- Records for this task:
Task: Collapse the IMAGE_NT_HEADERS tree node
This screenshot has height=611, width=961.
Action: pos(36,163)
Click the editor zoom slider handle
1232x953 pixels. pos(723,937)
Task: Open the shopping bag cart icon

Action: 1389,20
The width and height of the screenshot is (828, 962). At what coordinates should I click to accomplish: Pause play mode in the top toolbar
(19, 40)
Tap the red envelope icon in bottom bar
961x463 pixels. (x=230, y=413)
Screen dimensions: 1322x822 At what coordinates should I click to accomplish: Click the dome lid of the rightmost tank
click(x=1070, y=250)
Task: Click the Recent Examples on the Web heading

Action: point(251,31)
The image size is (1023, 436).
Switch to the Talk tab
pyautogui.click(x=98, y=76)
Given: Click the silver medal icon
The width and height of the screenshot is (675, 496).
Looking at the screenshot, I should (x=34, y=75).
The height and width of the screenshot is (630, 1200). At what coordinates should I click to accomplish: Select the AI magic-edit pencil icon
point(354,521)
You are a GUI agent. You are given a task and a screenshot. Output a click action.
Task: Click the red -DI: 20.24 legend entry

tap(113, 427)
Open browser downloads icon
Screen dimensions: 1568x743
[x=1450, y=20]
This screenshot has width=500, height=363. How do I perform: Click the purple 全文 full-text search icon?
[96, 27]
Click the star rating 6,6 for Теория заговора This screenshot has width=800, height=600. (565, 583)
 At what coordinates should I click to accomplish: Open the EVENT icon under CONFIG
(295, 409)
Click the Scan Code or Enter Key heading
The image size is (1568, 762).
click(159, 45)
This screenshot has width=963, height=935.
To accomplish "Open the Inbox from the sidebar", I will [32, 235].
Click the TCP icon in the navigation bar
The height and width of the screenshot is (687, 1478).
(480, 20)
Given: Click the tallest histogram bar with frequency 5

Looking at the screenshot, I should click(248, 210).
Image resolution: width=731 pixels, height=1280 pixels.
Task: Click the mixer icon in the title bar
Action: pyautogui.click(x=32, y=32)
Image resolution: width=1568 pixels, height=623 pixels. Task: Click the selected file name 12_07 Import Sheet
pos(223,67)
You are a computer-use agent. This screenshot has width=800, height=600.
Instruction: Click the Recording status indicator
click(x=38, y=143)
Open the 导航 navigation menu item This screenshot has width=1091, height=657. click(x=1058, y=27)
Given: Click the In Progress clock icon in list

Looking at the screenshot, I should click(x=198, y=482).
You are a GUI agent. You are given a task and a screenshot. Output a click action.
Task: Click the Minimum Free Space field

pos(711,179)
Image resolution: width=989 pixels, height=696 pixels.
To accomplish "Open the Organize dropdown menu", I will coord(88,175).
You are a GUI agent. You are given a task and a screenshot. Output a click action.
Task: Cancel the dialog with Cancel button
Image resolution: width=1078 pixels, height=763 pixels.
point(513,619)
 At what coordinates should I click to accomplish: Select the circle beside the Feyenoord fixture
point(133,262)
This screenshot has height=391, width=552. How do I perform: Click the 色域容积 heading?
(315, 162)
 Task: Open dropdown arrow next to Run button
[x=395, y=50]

- Task to carry out:
Word for word, write out the data.

- Final answer:
Task: Collapse the IMAGE_NT_HEADERS tree node
This screenshot has height=611, width=961.
Action: pos(36,163)
Click the editor zoom slider handle
1232x953 pixels. pos(723,937)
Task: Open the shopping bag cart icon

Action: 1389,20
The width and height of the screenshot is (828, 962). At what coordinates should I click to accomplish: Pause play mode in the top toolbar
(19, 40)
Tap the red envelope icon in bottom bar
961x463 pixels. (x=230, y=413)
Screen dimensions: 1322x822 At what coordinates should I click to accomplish: Click the dome lid of the rightmost tank
click(x=1070, y=250)
Task: Click the Recent Examples on the Web heading

Action: point(251,31)
The image size is (1023, 436).
Switch to the Talk tab
pyautogui.click(x=98, y=76)
Given: Click the silver medal icon
The width and height of the screenshot is (675, 496).
Looking at the screenshot, I should (x=34, y=75).
The height and width of the screenshot is (630, 1200). At what coordinates should I click to accomplish: Select the AI magic-edit pencil icon
point(354,521)
You are a GUI agent. You are given a task and a screenshot. Output a click action.
Task: Click the red -DI: 20.24 legend entry

tap(113, 427)
Open browser downloads icon
Screen dimensions: 1568x743
[x=1450, y=20]
This screenshot has width=500, height=363. How do I perform: Click the purple 全文 full-text search icon?
[96, 27]
Click the star rating 6,6 for Теория заговора This screenshot has width=800, height=600. (565, 583)
 At what coordinates should I click to accomplish: Open the EVENT icon under CONFIG
(295, 409)
Click the Scan Code or Enter Key heading
The image size is (1568, 762).
click(159, 45)
This screenshot has width=963, height=935.
To accomplish "Open the Inbox from the sidebar", I will [32, 235].
Click the TCP icon in the navigation bar
The height and width of the screenshot is (687, 1478).
(480, 20)
Given: Click the tallest histogram bar with frequency 5

Looking at the screenshot, I should click(248, 210).
Image resolution: width=731 pixels, height=1280 pixels.
Task: Click the mixer icon in the title bar
Action: pyautogui.click(x=32, y=32)
Image resolution: width=1568 pixels, height=623 pixels. Task: Click the selected file name 12_07 Import Sheet
pos(223,67)
You are a computer-use agent. This screenshot has width=800, height=600.
Instruction: Click the Recording status indicator
click(x=38, y=143)
Open the 导航 navigation menu item This screenshot has width=1091, height=657. click(x=1058, y=27)
Given: Click the In Progress clock icon in list

Looking at the screenshot, I should click(x=198, y=482).
You are a GUI agent. You are given a task and a screenshot. Output a click action.
Task: Click the Minimum Free Space field

pos(711,179)
Image resolution: width=989 pixels, height=696 pixels.
To accomplish "Open the Organize dropdown menu", I will coord(88,175).
You are a GUI agent. You are given a task and a screenshot. Output a click action.
Task: Cancel the dialog with Cancel button
Image resolution: width=1078 pixels, height=763 pixels.
point(513,619)
 At what coordinates should I click to accomplish: Select the circle beside the Feyenoord fixture
point(133,262)
This screenshot has height=391, width=552. How do I perform: Click the 色域容积 heading?
(315, 162)
 Task: Open dropdown arrow next to Run button
[x=395, y=50]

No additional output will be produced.